So many choices when it comes to magnesium and it is such an important part of our daily protocol. Here are just a few of
the symptoms of magnesium deficiency....headaches, cramping, nausea, numbness, heart palpitations, twitching, insomnia,
fatigue, anxiety, high blood sugar, high cholesterol and high blood pressure.
Here is a quick summary of the different types of magnesium to help you better understand why we take or don't take each one.
Magnesium Glycinate
Magnesium glycinate (magnesium bound with glycine, an amino acid) is one of the most bioavailable forms of magnesium, and
also the least likely to induce diarrhea. It is the safest option for correcting a long term deficiency as it raises red blood cell
magnesium. Here is the brand we are taking.
Magnesium Malate
Magnesium malate is a fantastic choice for people suffering from fatigue, since malic acid is a vital component of enzymes
that play a key role in ATP synthesis and energy production. It’s also helpful for detox. Malic acid in this form of magnesium
is known to cross the blood-brain barrier and bind to aluminum.
Magnesium Threonate
Magnesium threonate is the only form known to readily cross the blood-brain barrier and penetrate the mitochondrial
membrane to improve brain function. This form optimizes magnesium levels in the brain, enhancing memory and cognitive
function. Studies over the last 10 years and recently over the last month is showing that the Threonate version is not only
the most absorbable version, but is now being shown to treat the brain that prevents major diseases like Parkinson's disease.

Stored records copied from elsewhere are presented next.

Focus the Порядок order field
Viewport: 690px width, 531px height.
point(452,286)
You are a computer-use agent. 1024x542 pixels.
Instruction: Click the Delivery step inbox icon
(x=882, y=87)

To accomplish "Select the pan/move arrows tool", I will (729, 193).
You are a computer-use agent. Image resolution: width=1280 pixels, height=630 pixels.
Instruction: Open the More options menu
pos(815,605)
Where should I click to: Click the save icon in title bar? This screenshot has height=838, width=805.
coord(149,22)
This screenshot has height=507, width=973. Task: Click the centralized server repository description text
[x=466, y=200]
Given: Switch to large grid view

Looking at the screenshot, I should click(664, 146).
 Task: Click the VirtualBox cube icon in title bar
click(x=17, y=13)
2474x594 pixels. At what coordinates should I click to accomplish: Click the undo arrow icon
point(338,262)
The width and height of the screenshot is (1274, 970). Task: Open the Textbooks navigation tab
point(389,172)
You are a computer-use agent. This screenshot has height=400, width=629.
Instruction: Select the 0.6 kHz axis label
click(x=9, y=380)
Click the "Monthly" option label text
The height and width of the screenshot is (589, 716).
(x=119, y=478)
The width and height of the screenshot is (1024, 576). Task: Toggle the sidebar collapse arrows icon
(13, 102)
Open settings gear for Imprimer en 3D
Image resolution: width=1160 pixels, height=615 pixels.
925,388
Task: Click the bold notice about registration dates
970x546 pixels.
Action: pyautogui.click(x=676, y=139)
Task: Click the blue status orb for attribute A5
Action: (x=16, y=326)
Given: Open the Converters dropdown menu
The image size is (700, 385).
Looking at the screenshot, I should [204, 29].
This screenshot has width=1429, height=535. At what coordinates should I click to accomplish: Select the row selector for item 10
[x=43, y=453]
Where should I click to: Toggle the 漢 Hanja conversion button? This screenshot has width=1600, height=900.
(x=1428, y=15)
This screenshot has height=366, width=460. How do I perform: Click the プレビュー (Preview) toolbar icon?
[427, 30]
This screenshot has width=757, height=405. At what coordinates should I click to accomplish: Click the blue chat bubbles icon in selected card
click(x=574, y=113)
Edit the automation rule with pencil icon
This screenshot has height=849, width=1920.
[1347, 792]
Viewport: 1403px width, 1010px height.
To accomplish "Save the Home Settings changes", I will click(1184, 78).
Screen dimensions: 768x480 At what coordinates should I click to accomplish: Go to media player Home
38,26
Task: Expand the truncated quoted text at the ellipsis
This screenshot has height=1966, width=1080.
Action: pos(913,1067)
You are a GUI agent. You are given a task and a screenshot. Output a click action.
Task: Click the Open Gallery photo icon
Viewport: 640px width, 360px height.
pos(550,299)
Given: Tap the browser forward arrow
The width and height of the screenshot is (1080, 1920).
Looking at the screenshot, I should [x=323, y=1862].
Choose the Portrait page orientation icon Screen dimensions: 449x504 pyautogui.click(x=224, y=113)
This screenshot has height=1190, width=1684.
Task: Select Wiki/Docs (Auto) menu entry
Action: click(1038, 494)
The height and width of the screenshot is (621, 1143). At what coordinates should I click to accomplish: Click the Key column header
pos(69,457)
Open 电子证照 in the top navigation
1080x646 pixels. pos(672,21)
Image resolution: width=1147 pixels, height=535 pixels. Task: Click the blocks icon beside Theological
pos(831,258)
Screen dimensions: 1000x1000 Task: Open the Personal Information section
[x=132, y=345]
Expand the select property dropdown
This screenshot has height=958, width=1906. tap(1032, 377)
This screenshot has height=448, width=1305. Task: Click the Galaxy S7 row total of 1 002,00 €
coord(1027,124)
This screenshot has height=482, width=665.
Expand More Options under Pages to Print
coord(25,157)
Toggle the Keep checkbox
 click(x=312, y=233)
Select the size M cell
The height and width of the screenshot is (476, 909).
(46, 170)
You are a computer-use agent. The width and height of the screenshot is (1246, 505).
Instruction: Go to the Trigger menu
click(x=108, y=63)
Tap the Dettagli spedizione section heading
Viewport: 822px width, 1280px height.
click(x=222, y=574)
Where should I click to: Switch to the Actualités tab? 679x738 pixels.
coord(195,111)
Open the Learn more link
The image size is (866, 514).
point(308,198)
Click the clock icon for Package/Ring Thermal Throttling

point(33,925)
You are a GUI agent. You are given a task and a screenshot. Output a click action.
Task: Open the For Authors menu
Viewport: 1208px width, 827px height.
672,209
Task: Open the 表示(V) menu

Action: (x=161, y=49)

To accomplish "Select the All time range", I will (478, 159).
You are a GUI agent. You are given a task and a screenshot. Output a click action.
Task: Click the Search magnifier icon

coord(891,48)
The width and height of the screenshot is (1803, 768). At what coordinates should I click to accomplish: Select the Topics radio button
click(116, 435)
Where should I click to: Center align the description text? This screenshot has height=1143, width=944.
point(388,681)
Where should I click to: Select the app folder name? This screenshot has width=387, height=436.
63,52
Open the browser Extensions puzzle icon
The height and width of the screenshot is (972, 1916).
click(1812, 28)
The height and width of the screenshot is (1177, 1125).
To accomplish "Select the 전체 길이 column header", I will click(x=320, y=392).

It seems to be the only form that reaches the brain and increases levels of "brain magnesium" as scientists like to say.
Because of that, it has a major impact on other symptoms like "brain fog" and anxiety and a whole host of other brain type of
disorders. Threonate is a Vitamin C derivative, so that is why higher amounts of Threonate can be taken without side effects
that other forms can have.
Magnesium Chloride
Magnesium chloride has an impressive absorption rate and is a great form of magnesium to take for detoxing. It can aid kidney function and can boost a sluggish metabolism. This is the form found in magnesium oil and gels that you absorb through your skin. This form of magnesium can cause itching so it may be best applied to the feet. The ideal dose is 1 – 2 oz. of magnesium oil or gel in hot water in a small foot tub. Do this daily or at least three times per week.
Magnesium Citrate
Magnesium Citrate is a combination of magnesium carbonate and citric acid that is inexpensive and highly absorbable. It is
commonly used to induce a bowel movement, and thus is not recommended for those with loose stools.
Magnesium Sulfate
Commonly referred to as Epsom salts, is ideal for raising magnesium levels. The ideal concentration for using Epsom salt
baths to raise magnesium status is approximately 500 grams, or 2 cups, of Epsom salt dissolved in 15 gallons of water – the
amount that can fit in a standard-sized bathtub. Ideal amount of time spent soaking is 15 minutes, two to three times per week.
Ionic Magnesium
For years Dr. Coimbra recommended magnesium glycinate as the primary magnesium to be used by his patients. Recently
many patients have shared that both Magnesium Malate and Ionic Magnesium [by Good State Supplements] and become the
most common prescribed magnesium. The Ionic Magnesium is a liquid form that has incredible absorption rate.
Forms of Magnesium to Avoid
Magnesium Oxide
Also referred to as “Magnesia”, magnesium oxide is commonly used therapeutically as a laxative and relief for acid reflux. This type of magnesium has very low bioavailability (only 4%). This is a cheap form of magnesium found in almost all cheap supplement brands. Avoid.
Magnesium Glutamate and Aspartate
Avoid these two forms of magnesium completely. Glutamic acid and aspartic acid are components of the dangerous artificial sweetener aspartame, and both of them become neurotoxic when unbound to other amino acids.